Anne-Sophie Lamblin-Gourdin ne travaille pas, ne conseille pas, ne possède pas de parts, ne reçoit pas de fonds d'une organisation qui pourrait tirer profit de cet article, et n'a déclaré aucune autre affiliation que son organisme de recherche.

19.05.2024 à 14:38

Tentative d’assassinat de Robert Fico : quelles conséquences pour la Slovaquie ?

Jan Rovny, Professor of Political Science, Centre d’études européennes et de politique, Sciences Po

Depuis son retour au pouvoir en octobre, Robert Fico avait entamé ce que ses adversaires qualifient de tournant illibéral. Qu’il reprenne son poste ou non, ce tournant va sans doute se confirmer.
Texte intégral (2118 mots)

Mercredi 15 mai, dans la petite ville slovaque de Handlova, Robert Fico, 59 ans, redevenu premier ministre le 25 octobre dernier après avoir déjà exercé cette fonction – la plus importante dans son pays – pendant dix ans au total entre 2006 et 2018, a été victime d’une tentative d’assassinat. Touché par cinq balles à bout portant, il a été rapidement évacué vers son hôpital.
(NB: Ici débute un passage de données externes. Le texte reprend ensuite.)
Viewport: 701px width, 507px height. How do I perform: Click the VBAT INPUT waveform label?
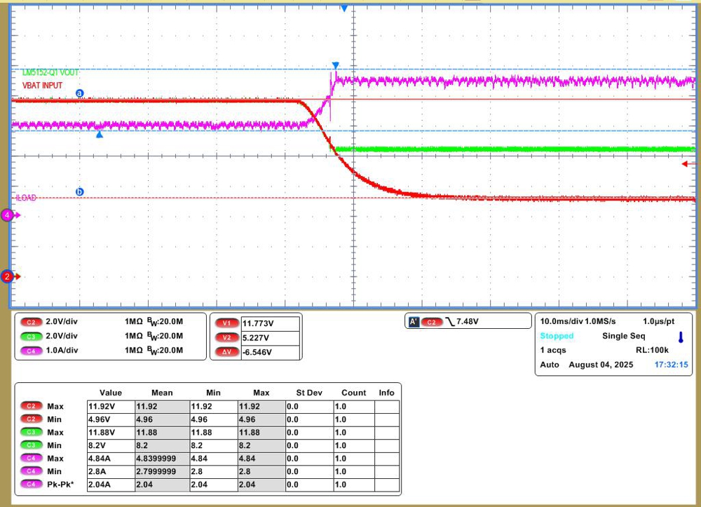[39, 86]
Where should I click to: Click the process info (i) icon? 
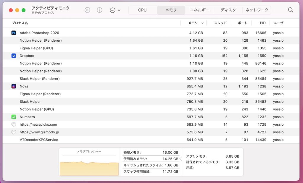[x=99, y=10]
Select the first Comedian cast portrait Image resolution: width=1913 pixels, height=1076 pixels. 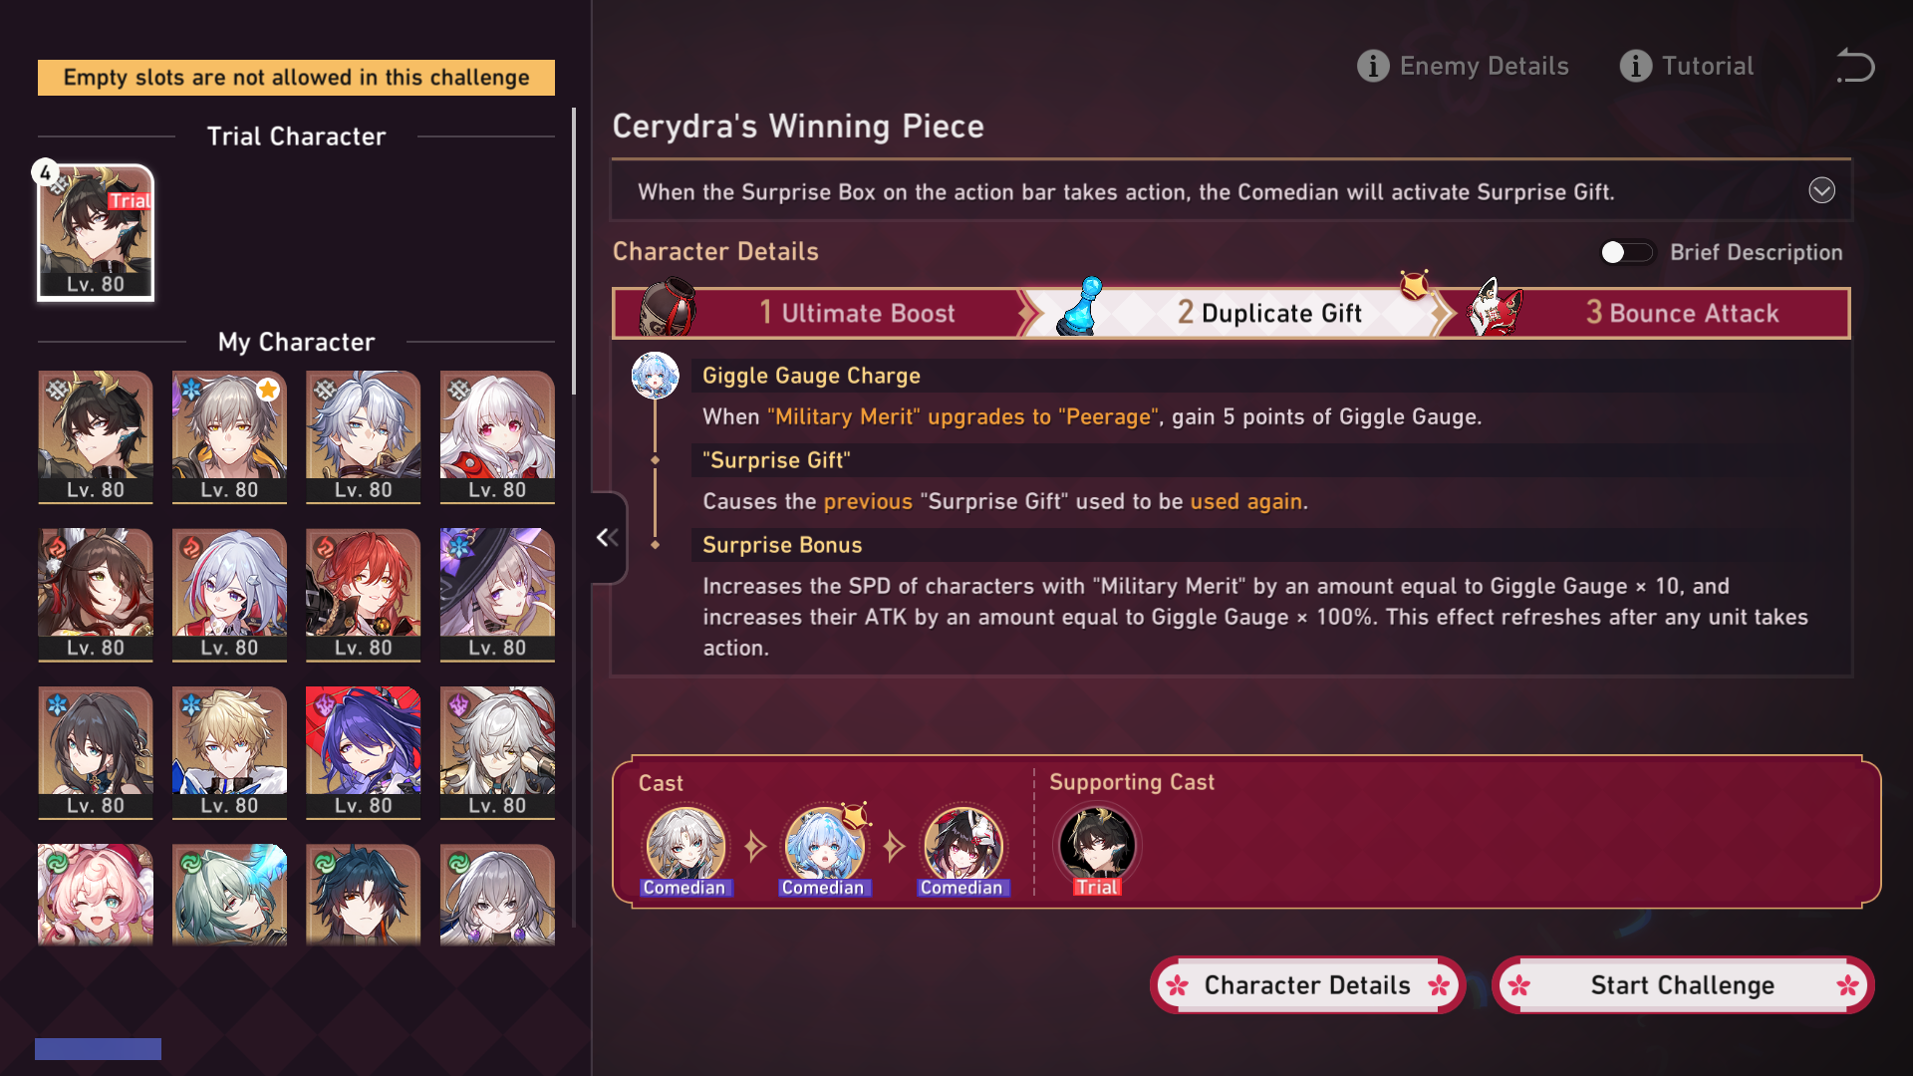(685, 847)
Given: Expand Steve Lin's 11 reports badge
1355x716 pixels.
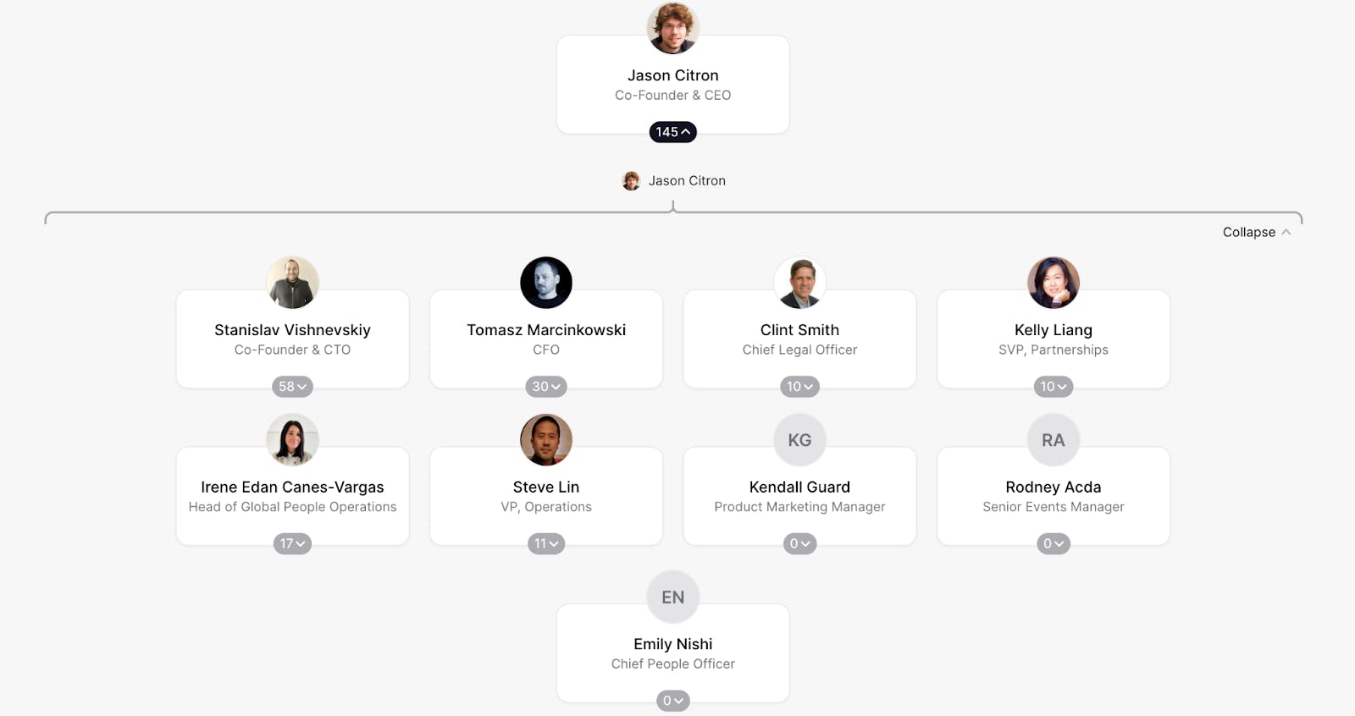Looking at the screenshot, I should pos(545,544).
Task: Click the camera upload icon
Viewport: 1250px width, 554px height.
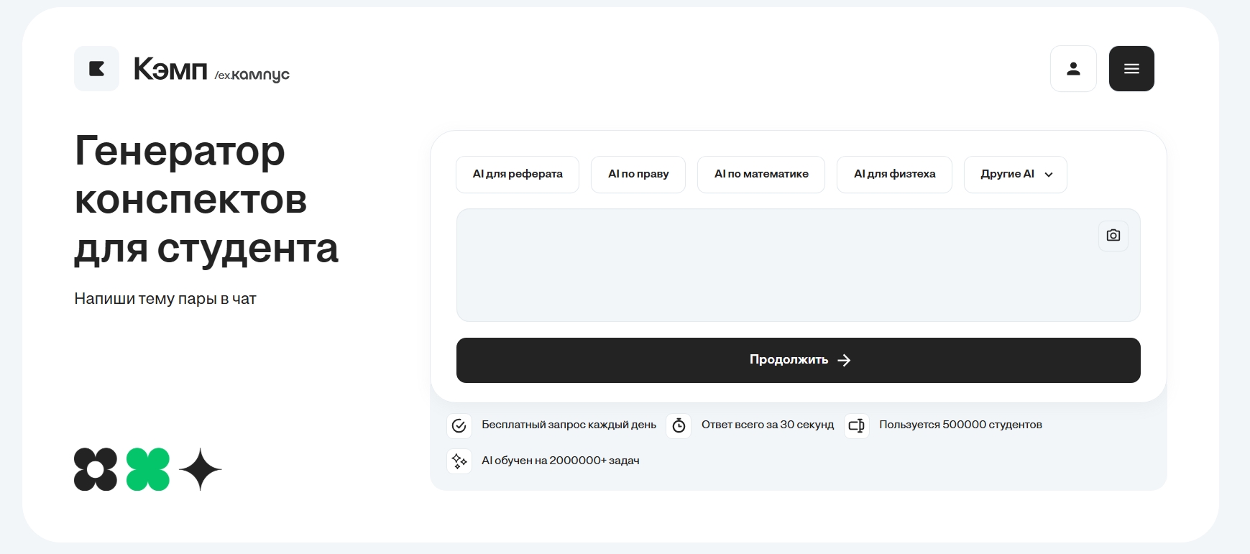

Son état, un temps jugé critique, est désormais qualifié de « grave ». Le suspect, un homme de 71 ans aux motivations floues, a été arrêté.

Fico est un dirigeant qui détonne au sein de l’UE. Élu sur une ligne populiste, notamment marquée par un discours résolument hostile aux migrants et aux minorités sexuelles, connu pour sa proximité avec Moscou sur le dossier ukrainien, souvent présenté comme un tenant de l’illibéralisme à l’instar du premier ministre de la Hongrie voisine, Viktor Orban, dont il est proche, il est un personnage extrêmement clivant sur la scène politique de la Slovaquie, ce pays d’Europe centrale de quelque 5,5 millions d’habitants actuellement plongé, comme les 26 autres États membres de l’UE, en pleine campagne électorale dans la perspective des européennes du 9 juin prochain.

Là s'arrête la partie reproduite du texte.